Текст –
— Сама виновата, что денег нет. Никто тебя замуж не тащил и детей рожать не заставлял! — вот такой «поддержкой» встретила меня мама, когда я попросила о помощи.
В двадцать лет я вышла за Дениса. Снимали крохотную однушку на окраине Твери. Оба работали: он на заводе, я в аптеке. Жили скромно, но хватало. Мечтали скопить на свою квартиру — тогда казалось, всё получится.
Потом родился Егор. Через два года — Кирилл. Я ушла в декрет, Денис стал брать сверхурочные. Но даже с его переработками денег едва хватало. Всё уходило на памперсы, смеси, врачей, коммуналку и, конечно, аренду — за неё отдавали половину зарплаты.
Смотрела на сыновей и каждое утро просыпалась с мыслью: а если Денис заболеет? А если хозяин квартиру продаст? Куда мы тогда?
Мама жила одна в двушке в центре. Бабушка — тоже. Обе — с пустующими гостями. Я не просила хоромы, думала. Хотя бы временно. Пока дети маленькие. Пока не встанем на ноги.
Предложила маме переехать к бабушке: пусть живут вместе, а мы займём её квартиру. Места хватит — нас-то всего четверо. Но мама даже слушать не стала.
— С ней жить? — фыркнула. — Ты совсем ку-ку? Мне что, на кладбище пора? Я ещё огурцом! А с ней — только нервы потреплешь. Живи, как знаешь, но меня не тащи в это болото.
Промолчала. Позвонила отцу. Он давно с новой женой, живут в четырёхкомнатной, и я надеялась, он заберёт бабушку — свою же мать. Но он тоже отказался. Мол, у него дети от второго брака, и «квартира — не проходной двор».
В отчаянии снова позвонила маме. Рыдала, умоляла, хоть на время пустить нас. И тогда она выдала:
— Это твой выбор — замуж, дети. Хотела самостоятельности — вот и крутись. Решай свои проблемы сама.
Будто обухом по голове. Сидела с телефоном, а внутри всё рухнуло. Это говорит моя мать. Та, кто должен быть опорой. Я не просила многого — просто крышу над головой, просто чуть-чуть участия.
На следующий день с Денисом решали, что делать. Единственная, кто откликнулся, — его мать, Галина Петровна. Живёт под Рязанью, в деревне. Говорит, место есть, поможет с детьми, пока мы работаем.
Но я боюсь. Это же глушь. Ни поликлиники, ни школы нормальной, автобус — раз в день. Страшно, что переедем — и навсегда там застрянем. Что дети вырастут без перспектив. Что я сама сдамся, отрежу себя от мира.
Но выбора нет. Мама отмахнулась. Бабушке не до нас. Отец сделал вид, что мы — чужие. И вот я на распутье: шагнуть в пустоту — или принять чужую, но честную руку помощи.
Знаете, что больнее всего? Не бедность, не трудности. А то, что самые близкие по крови оказались дальше всех по душе. И страшно не за себя. За сыновей. Чтобы им никогда не пришлось узнать, каково это — быть лишними для собственных родных.

Задание – Процитируйте дословно часть текста, которая открывается словами «В двадцать лет» и завершается словами «слушать не стала.».

Предоставленные данные –
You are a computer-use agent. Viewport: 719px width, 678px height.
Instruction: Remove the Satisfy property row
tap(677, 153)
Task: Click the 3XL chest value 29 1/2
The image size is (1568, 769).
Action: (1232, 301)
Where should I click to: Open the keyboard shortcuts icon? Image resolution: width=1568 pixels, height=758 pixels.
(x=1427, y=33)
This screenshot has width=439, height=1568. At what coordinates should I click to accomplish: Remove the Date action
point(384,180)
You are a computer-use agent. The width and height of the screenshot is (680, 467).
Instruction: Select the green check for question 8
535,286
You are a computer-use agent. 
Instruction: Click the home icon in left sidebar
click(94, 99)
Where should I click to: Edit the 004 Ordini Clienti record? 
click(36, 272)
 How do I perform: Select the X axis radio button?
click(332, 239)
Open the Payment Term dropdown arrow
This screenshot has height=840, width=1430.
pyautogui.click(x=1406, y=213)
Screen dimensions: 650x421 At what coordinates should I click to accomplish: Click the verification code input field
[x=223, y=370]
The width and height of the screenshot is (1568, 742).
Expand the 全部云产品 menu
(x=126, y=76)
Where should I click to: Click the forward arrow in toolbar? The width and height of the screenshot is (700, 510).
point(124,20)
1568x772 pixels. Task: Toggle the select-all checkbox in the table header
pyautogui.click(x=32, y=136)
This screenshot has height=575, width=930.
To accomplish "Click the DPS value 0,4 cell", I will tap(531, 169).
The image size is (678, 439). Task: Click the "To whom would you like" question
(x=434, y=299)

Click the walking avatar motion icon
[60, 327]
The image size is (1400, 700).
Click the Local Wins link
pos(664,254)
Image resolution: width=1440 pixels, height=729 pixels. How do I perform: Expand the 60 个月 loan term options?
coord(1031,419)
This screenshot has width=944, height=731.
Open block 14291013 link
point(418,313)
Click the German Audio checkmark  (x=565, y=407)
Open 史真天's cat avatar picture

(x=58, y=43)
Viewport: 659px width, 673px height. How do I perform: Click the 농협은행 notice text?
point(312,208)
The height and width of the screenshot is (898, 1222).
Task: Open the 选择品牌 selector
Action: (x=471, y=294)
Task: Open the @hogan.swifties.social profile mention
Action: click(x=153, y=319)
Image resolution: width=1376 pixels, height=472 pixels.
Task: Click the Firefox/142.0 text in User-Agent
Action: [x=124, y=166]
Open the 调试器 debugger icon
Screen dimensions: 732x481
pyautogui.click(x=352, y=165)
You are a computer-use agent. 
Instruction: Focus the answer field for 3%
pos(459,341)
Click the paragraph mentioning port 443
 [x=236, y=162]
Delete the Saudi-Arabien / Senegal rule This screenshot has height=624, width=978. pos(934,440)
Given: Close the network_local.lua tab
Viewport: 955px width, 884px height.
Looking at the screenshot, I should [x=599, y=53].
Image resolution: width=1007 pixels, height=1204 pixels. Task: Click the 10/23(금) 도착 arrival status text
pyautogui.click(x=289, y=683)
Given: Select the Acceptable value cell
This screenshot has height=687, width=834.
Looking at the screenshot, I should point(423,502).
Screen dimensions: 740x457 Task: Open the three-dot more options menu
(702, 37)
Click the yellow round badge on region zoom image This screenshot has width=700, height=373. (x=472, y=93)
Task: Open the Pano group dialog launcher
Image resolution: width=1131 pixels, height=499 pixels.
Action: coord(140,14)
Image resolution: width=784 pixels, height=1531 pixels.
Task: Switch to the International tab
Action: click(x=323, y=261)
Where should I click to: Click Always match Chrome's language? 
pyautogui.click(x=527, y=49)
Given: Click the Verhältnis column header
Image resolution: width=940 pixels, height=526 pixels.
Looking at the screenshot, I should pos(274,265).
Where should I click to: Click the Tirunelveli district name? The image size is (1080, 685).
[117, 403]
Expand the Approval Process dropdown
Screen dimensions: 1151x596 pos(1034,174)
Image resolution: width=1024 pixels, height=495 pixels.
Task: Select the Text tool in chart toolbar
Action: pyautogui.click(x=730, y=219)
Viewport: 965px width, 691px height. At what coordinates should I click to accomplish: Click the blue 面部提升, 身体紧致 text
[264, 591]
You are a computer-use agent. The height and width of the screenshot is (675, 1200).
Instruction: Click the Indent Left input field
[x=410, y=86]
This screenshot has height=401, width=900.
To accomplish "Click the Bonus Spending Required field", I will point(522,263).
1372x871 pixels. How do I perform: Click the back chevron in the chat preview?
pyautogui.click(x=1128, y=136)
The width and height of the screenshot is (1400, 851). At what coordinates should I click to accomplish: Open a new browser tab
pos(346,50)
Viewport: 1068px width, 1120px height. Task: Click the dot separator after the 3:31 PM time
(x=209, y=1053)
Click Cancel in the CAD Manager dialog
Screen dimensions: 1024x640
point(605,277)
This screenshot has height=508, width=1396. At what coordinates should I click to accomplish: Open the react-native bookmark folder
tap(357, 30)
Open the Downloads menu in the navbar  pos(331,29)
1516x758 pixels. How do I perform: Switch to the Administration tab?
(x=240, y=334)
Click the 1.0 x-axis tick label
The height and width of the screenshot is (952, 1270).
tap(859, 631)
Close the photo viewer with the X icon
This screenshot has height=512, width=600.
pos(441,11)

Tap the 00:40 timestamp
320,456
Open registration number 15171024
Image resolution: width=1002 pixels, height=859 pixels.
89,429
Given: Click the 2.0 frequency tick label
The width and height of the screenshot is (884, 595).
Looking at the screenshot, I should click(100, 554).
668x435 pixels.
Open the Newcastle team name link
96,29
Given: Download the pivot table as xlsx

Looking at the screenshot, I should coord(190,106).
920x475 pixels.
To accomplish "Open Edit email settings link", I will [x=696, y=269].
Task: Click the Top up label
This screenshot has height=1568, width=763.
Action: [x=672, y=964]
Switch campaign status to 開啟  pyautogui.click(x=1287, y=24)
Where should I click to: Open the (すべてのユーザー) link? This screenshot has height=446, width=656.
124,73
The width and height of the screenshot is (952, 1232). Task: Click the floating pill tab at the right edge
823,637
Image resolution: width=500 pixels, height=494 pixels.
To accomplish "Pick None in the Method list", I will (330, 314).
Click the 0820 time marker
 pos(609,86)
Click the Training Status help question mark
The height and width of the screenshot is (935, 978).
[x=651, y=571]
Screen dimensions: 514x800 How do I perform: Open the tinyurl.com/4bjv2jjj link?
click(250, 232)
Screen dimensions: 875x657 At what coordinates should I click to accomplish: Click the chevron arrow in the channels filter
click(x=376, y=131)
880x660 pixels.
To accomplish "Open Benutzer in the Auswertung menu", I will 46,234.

Ответ –
В двадцать лет я вышла за Дениса. Снимали крохотную однушку на окраине Твери. Оба работали: он на заводе, я в аптеке. Жили скромно, но хватало. Мечтали скопить на свою квартиру — тогда казалось, всё получится.
Потом родился Егор. Через два года — Кирилл. Я ушла в декрет, Денис стал брать сверхурочные. Но даже с его переработками денег едва хватало. Всё уходило на памперсы, смеси, врачей, коммуналку и, конечно, аренду — за неё отдавали половину зарплаты.
Смотрела на сыновей и каждое утро просыпалась с мыслью: а если Денис заболеет? А если хозяин квартиру продаст? Куда мы тогда?
Мама жила одна в двушке в центре. Бабушка — тоже. Обе — с пустующими гостями. Я не просила хоромы, думала. Хотя бы временно. Пока дети маленькие. Пока не встанем на ноги.
Предложила маме переехать к бабушке: пусть живут вместе, а мы займём её квартиру. Места хватит — нас-то всего четверо. Но мама даже слушать не стала.